§ **Required tasks**
• a. In the text on TK Uhde's plant scanning and modular construction, into which software are the scanning results transferred?
• b. Continue the text on TK Uhde's plant scanning and modular construction, starting right after its final sentence.

Start of Text segment

Scanning results are directly transferred into the company’s E3D plant modelling software from Aviva to serve as an ideal basis for planning work at specific sites.

“TK Uhde specialists know which areas have to be scanned with which sensors, which enables us to accurately and safely guide drones to important areas,” notes Sofijanic. Recent examples include the scanning for condition assessment and rebuilding of towers up to 80 m high, as well as for build and work planning in a congested refinery environment. “We have successfully applied laser scanning technology on numerous brownfield projects for the petrochemical, energy and mining industries across the African continent,” she says.

Plant modularisation

“Most of our work still comes from traditional brown-field sites, which are some of the toughest environments to work in, particularly in Africa,” continues Rajend Govender, CEO of TK Uhde SA. “This opens up the opportunity to adopt the modular plant approach, which is not new to us,” says the CEO, a chemical process technology specialist with 20 years of experience with the company.

“We have long been designing and building complete modular plants or sections of plant off-site under controlled conditions that are not subject to the congested and risky environment of a typical operational plant. Much of our current work involves installing purpose designed and manufactured modular replacement units,” he tells MechChem Africa.

End of Text segment
Start of Data extract

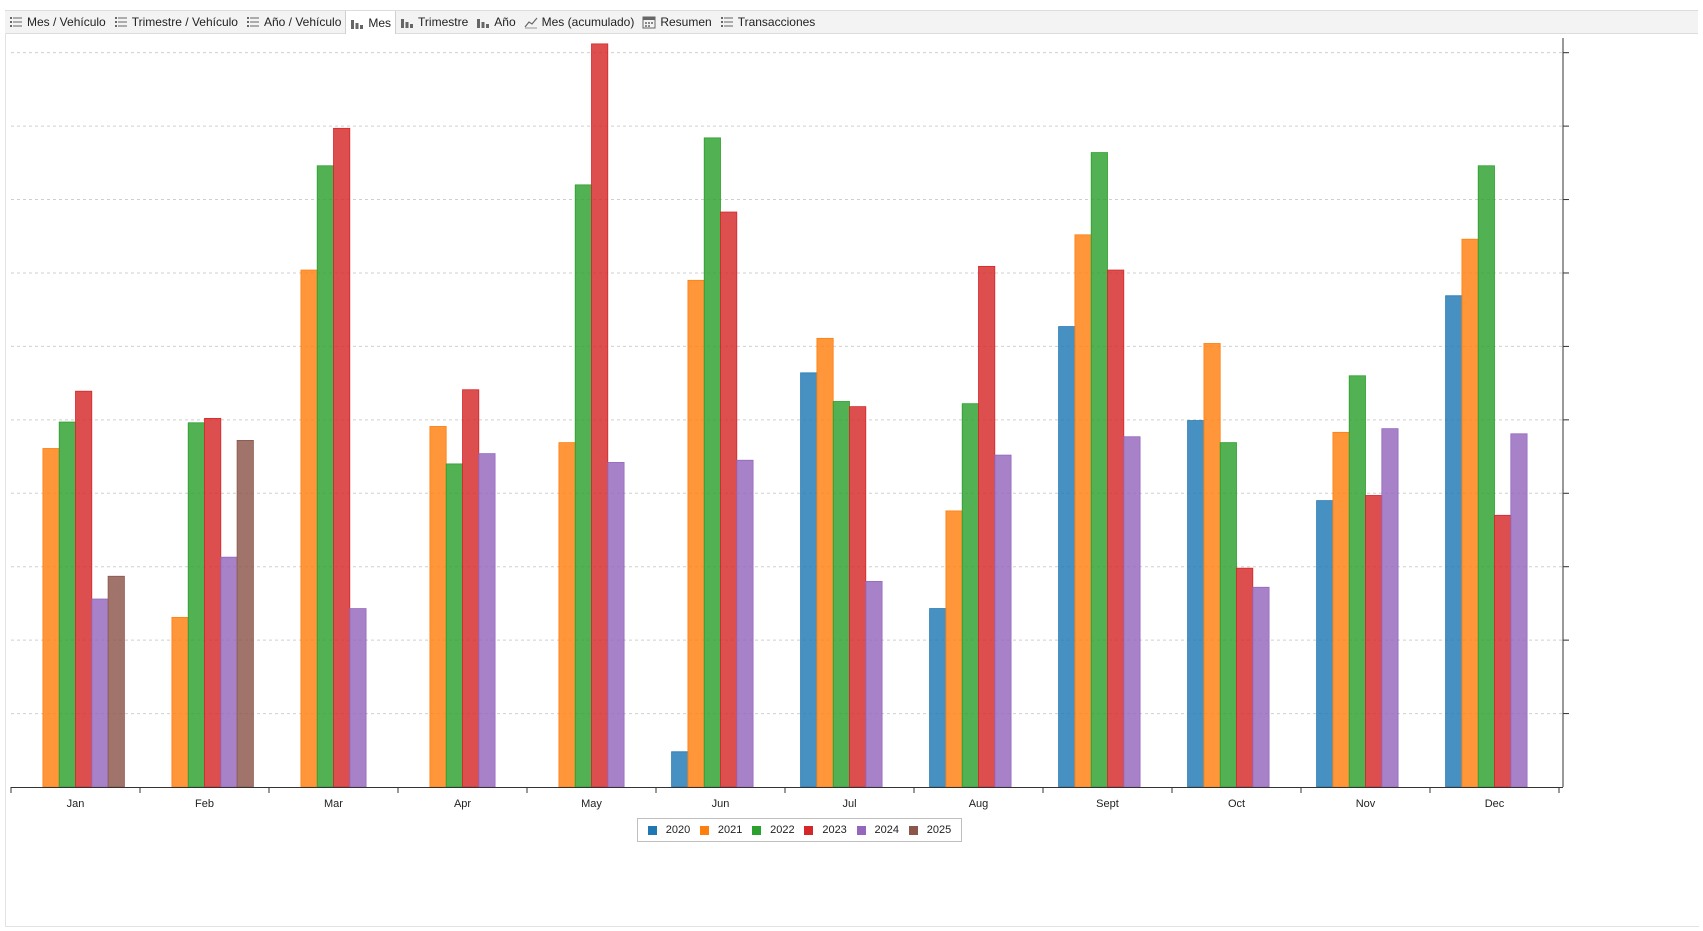  Describe the element at coordinates (1132, 612) in the screenshot. I see `bar-2024-sept` at that location.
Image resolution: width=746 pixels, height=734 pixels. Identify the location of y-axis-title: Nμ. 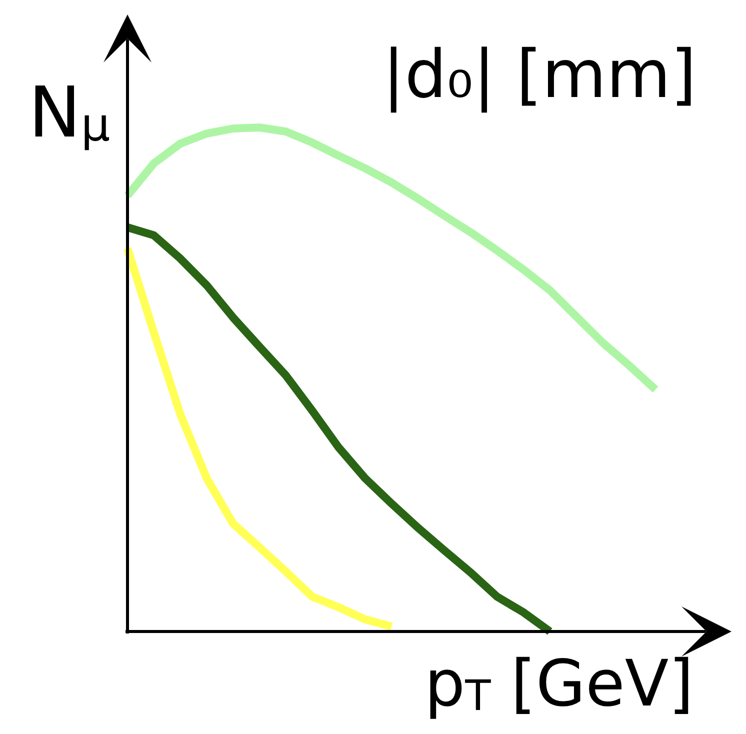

End of Data extract

§ **Answer section**
• a. The company's E3D plant modelling software from Aviva.

• b.
Sofijanic continues: “We are typically working on congested petrochemical plants that were originally stick-built, onsite. Upgrading such sites means that work has to be done between the surrounding units, often while the plant is still live, which makes safety aspects critical.

“By taking the modular approach, a whole plant upgrade can be built offsite on a skid, in an open and far safer environment. No hot work permits are required, there is no congestion and no live plant to work around, and no additional man-hours need to be added to guarantee meeting deadlines,” she argues.

She describes the success of a modular plant upgrade for a coal tar filtration (CTFE) plant. “This project comprised 25 modules weighing up to 250 t. Modules involved multi-disciplinary pre-installation, which included all piping, mechanical, instrumentation, electrical and structural needs, and these were all built off-site, transported and installed in the live plant before being connected up,” she recalls.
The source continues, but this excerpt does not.